→ **REQUIRED WORK**
Beneath this instruction is a listing; write out exactly the line that contains "Click the 黑名单管理" and each line after it to the last.

→ **PROVIDED RECORDS**
- - - - -

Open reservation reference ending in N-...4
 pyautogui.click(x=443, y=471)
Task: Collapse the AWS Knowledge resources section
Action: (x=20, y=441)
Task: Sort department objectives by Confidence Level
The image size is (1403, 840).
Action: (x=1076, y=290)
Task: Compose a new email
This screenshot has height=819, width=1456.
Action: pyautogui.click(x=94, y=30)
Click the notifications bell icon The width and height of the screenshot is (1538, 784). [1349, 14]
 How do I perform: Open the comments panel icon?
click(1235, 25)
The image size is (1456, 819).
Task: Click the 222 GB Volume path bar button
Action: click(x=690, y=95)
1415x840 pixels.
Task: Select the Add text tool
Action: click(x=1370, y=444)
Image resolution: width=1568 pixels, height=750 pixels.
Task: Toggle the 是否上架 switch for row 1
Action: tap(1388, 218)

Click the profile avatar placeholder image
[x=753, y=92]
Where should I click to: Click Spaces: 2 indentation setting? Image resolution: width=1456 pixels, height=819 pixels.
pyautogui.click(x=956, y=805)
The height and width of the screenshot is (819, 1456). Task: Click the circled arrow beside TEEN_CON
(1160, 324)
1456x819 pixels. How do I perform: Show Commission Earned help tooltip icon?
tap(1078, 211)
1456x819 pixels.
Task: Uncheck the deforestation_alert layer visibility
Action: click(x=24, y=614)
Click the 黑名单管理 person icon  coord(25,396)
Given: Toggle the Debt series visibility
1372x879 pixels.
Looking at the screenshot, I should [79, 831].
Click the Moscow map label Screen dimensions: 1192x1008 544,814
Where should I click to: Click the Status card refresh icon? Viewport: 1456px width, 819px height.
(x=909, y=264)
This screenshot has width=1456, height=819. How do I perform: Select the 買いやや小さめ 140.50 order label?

- - - - -

→ **WORKED SOLUTION**
Click the 黑名单管理 person icon  coord(25,396)
Given: Toggle the Debt series visibility
1372x879 pixels.
Looking at the screenshot, I should [79, 831].
Click the Moscow map label Screen dimensions: 1192x1008 544,814
Where should I click to: Click the Status card refresh icon? Viewport: 1456px width, 819px height.
(x=909, y=264)
This screenshot has width=1456, height=819. How do I perform: Select the 買いやや小さめ 140.50 order label?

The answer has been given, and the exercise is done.